AIM:
Copy the material from the line with "This screenshot has width=593, height=1319." up to and including the line with "The image size is (508, 302).", leaving out the pictures.

ENTRIES SHOWN:

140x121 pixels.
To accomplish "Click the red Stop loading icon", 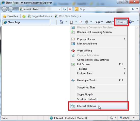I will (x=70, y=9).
==
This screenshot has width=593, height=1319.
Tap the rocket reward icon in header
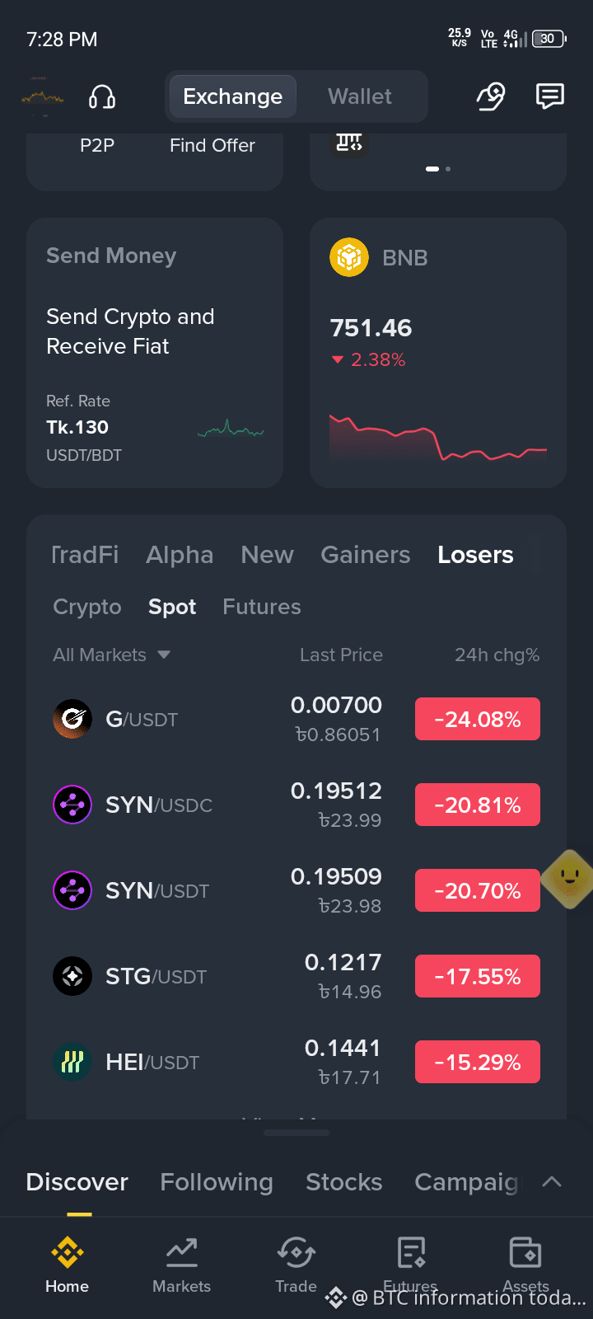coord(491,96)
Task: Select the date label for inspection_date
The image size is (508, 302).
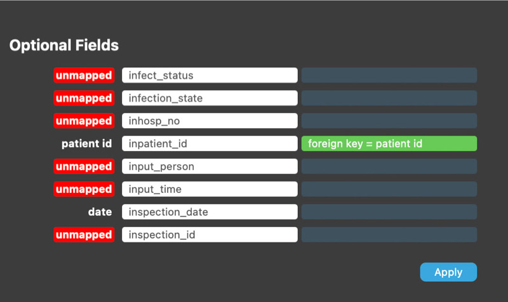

SOLVED PROBLEM:
This screenshot has width=593, height=1319.
Tap the rocket reward icon in header
coord(491,96)
Task: Select the date label for inspection_date
The image size is (508, 302).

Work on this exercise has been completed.